Grâce à la coopération de beaucoup d'entre vous, Messieurs, et au contrôle exercé par la Commission de rédaction, le volume du Journal qui a été publié en 1865 ne le cède à aucun de ceux qui l'ont précédé, ni pour la variété, ni pour l'intérêt des écrits de toute nature qu'il a livrés à la publicité. Même l'abondance des matières qu'il devait recevoir a été telle que, pour leur faire une plus large place, la Commission directrice a dû restreindre le cadre des deux Revues bibliographiques étrangère et française qui forment des sections importantes dans le plan général de votre publication. Vous jugerez de la diversité des sujets qu'ont traités les nombreuses personnes dont les communications ont formé l'un des principaux attraits de nos séances, par ce seul fait, que le nombre des articles ⚫ que le Journal leur a dû cette année s'élève à plus de 100, parmi lesquels on compte, outre les comptes rendus des travaux des Comités et de notre Société elle-même, 35 notes ou mémoires originaux dont un a été, en raison de son étendue, partagé en 5 articles sans avoir pu être encore entièrement publié; trois lettres d'un grand intérêt; 33 rapports sur des ouvrages traitant de l'art horticole, sur des cultures ou des appareils; enfin 26 comptes rendus d'Expositions. Je dois ajouter que l'année 1865 lègue encore à celle qui vient de commencer plusieurs communications intéressantes qui successivement prendront place dans le volume dont le premier cahier ne tardera pas à être mis sous vos yeux. Je dois maintenant essayer de vous rappeler le plus succinctement possible les sujets traités dans ces nombreux articles publiés pendant le cours de l'année qui vient de finir.

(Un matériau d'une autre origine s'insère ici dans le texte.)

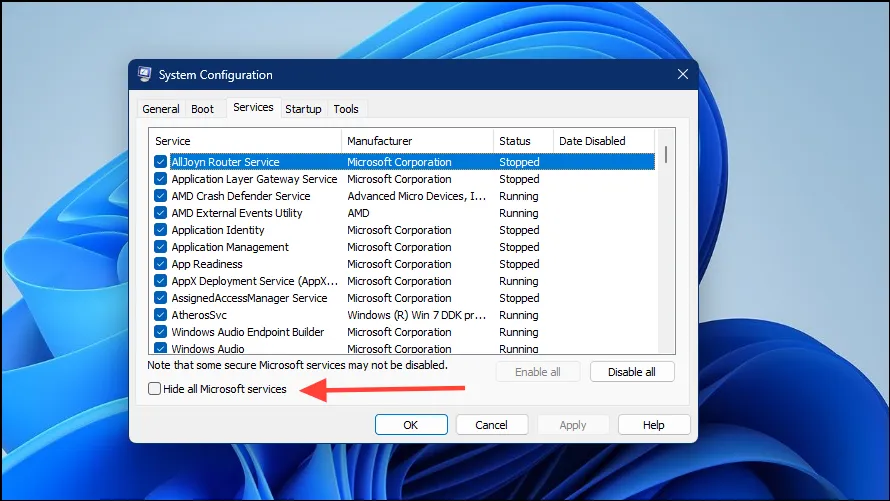Click the Status column header
The height and width of the screenshot is (501, 890).
pyautogui.click(x=523, y=141)
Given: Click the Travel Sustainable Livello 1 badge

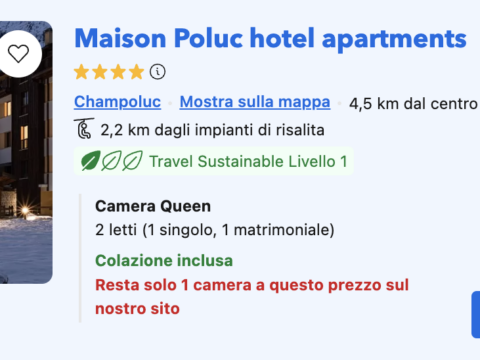Looking at the screenshot, I should tap(214, 161).
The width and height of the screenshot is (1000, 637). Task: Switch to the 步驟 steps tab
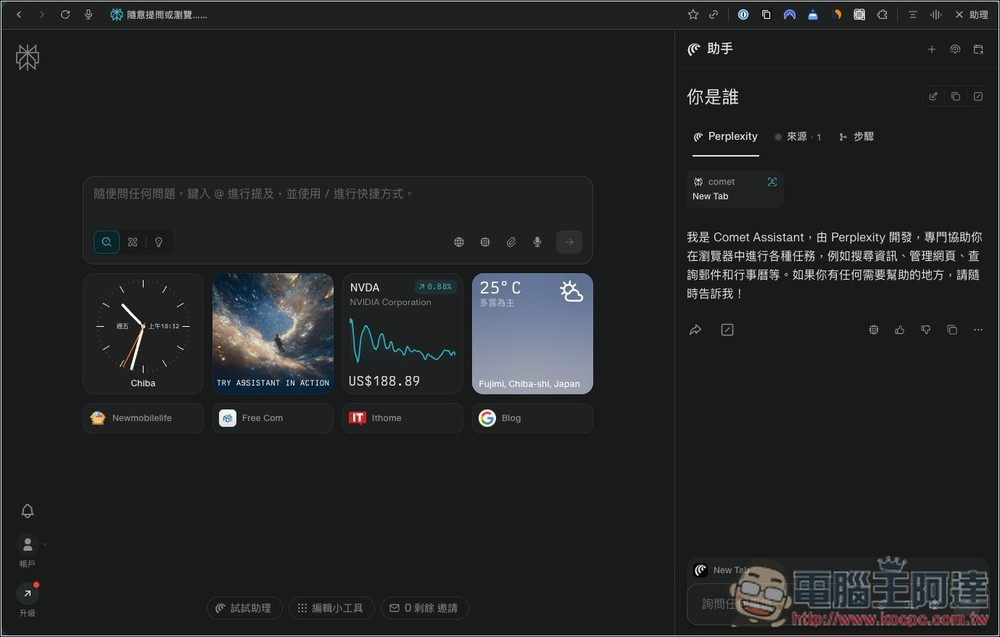pos(857,137)

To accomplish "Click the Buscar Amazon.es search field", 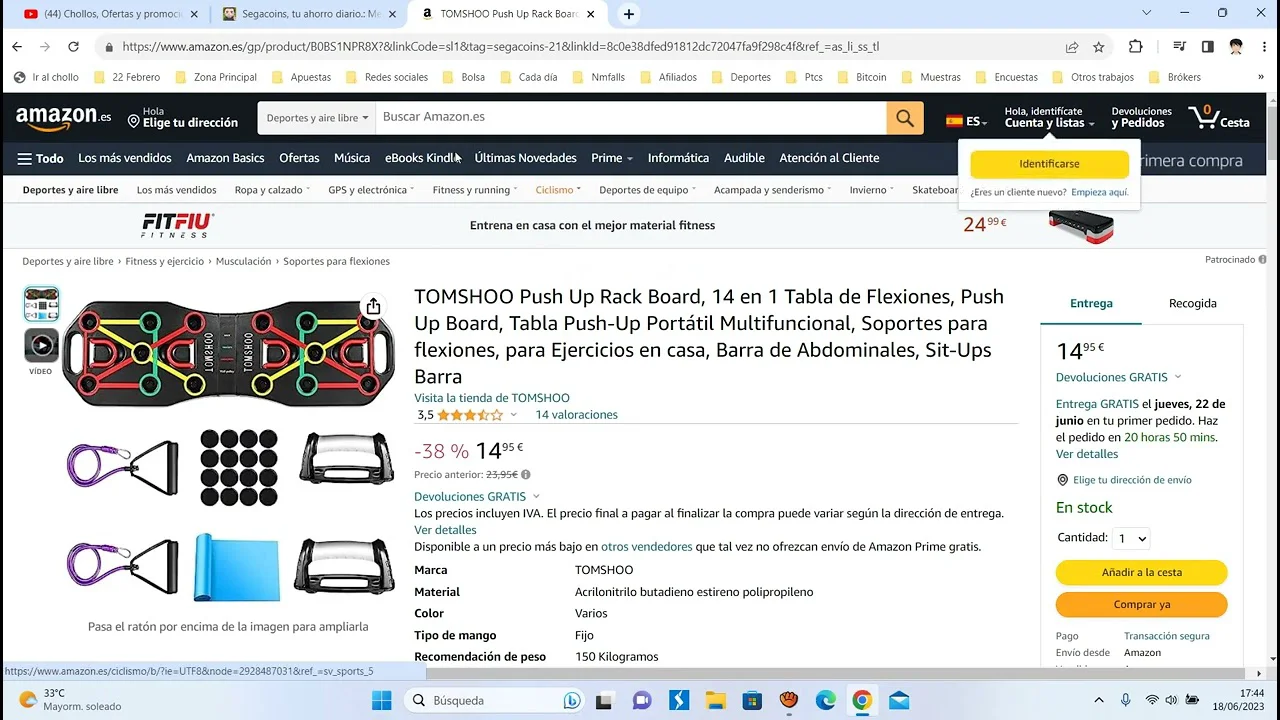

A. Notes et Mémoires.- Contrairement à ce que nous avions été heureux de voir jusqu'à ce jour, les articles relatifs à la culture

potagère ont fait cette fois presque entièrement défaut. Même ceux de nos Membres qui nous avaient donné la douce habitude de recevoir d'eux des notes instructives sur cette branche importante de l'art horticole, et dont un notamment a reçu, pour son utile et assidue collaboration au Journal, l'une des médailles que le Règlement autorise à décerner pour cet ordre de mérite, ont gardé un silence dans lequel il serait vivement regrettable de les voir persévérer plus longtemps. Seul cette fois M. Jamin (J.-L.) a bien voulu résumer, dans un excellent article aussi complet que possible, ce qu'a pu lui apprendre sa longue pratique de la culture du Melon.

L'arboriculture fruitière s'est, au contraire, heureusement distinguée par sa fécondité; c'est dans son domaine en effet que rentre la moitié environ des écrits originaux qui ont trouvé place dans le Journal.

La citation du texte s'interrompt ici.